**WORK INSTRUCTIONS**
Pull out every line below that contains the word "Switch", and copy each one unchanged.

**MATERIAL**
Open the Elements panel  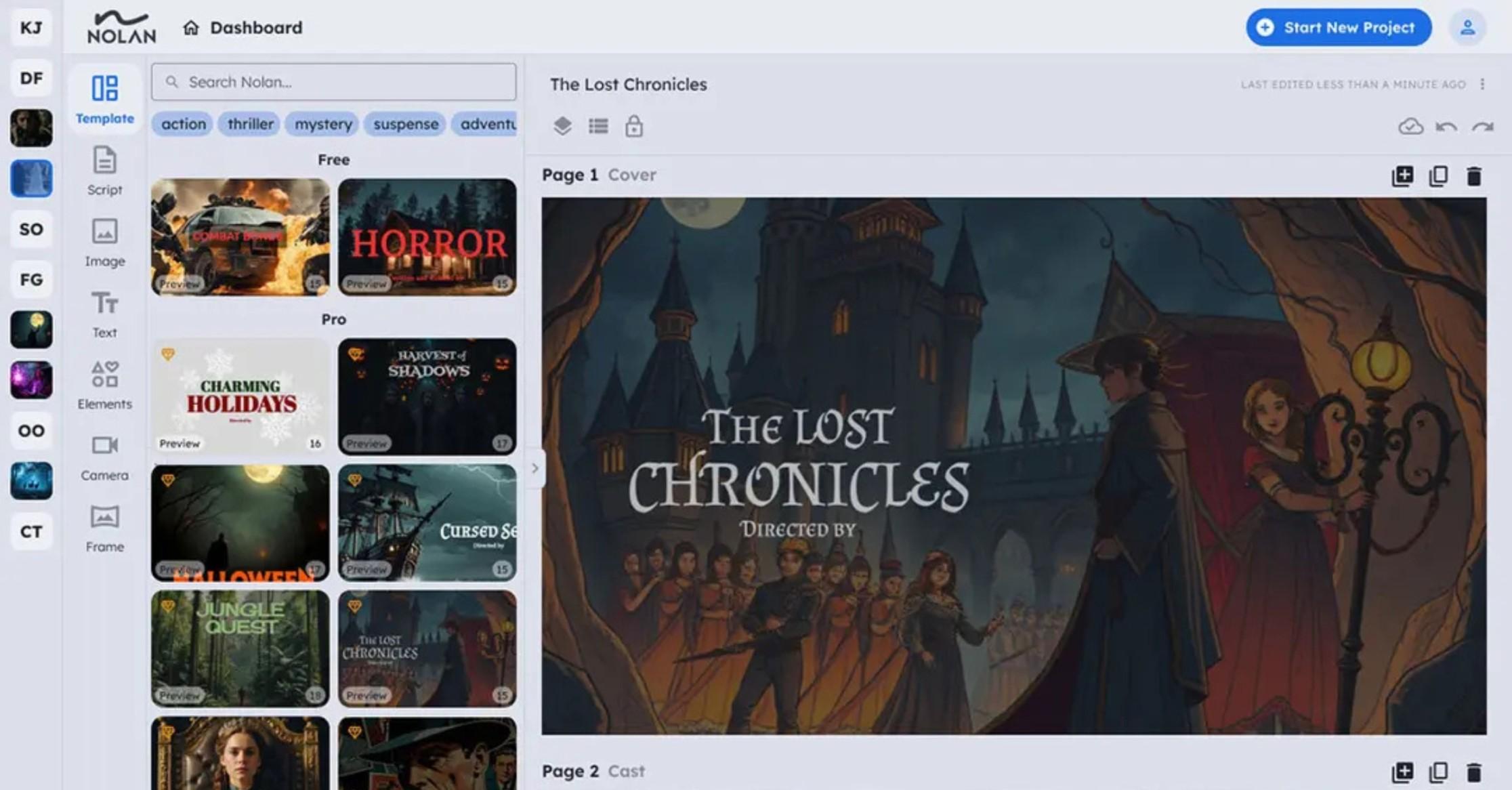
==
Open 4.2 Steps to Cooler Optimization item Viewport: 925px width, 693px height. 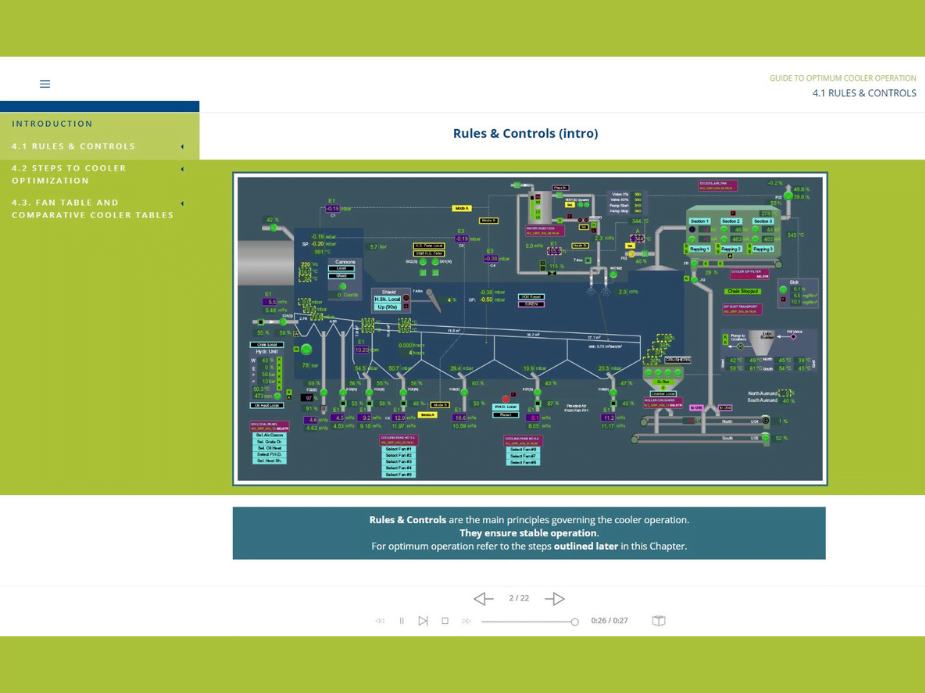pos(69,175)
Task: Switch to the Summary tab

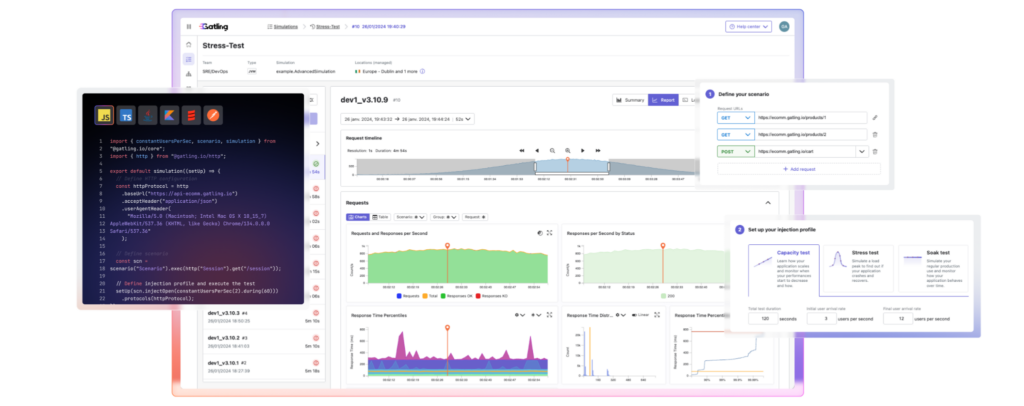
--
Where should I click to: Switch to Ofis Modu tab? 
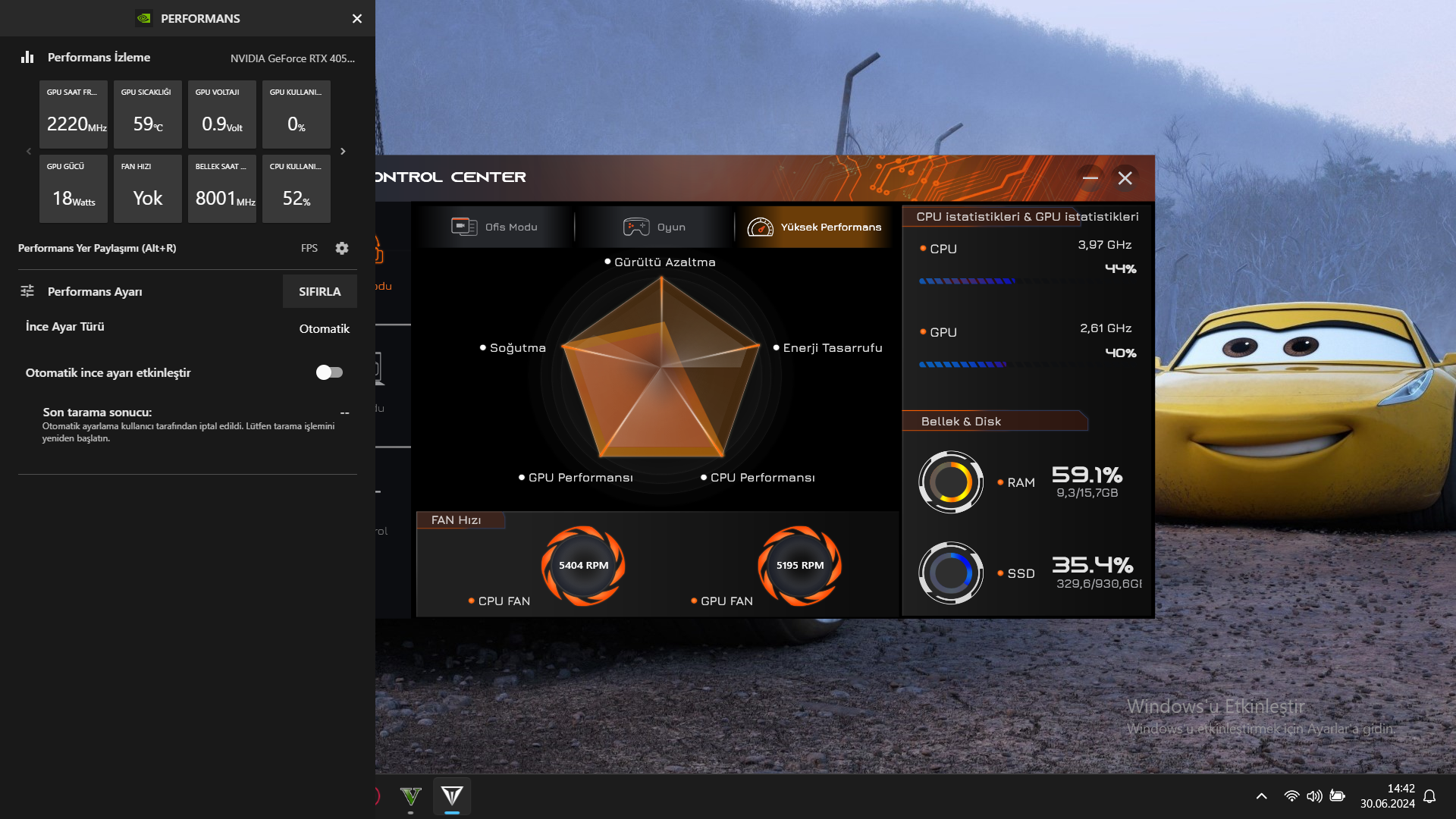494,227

**SOLUTION**
Task: Switch to the Summary tab
Where should I click to: Switch to Ofis Modu tab? 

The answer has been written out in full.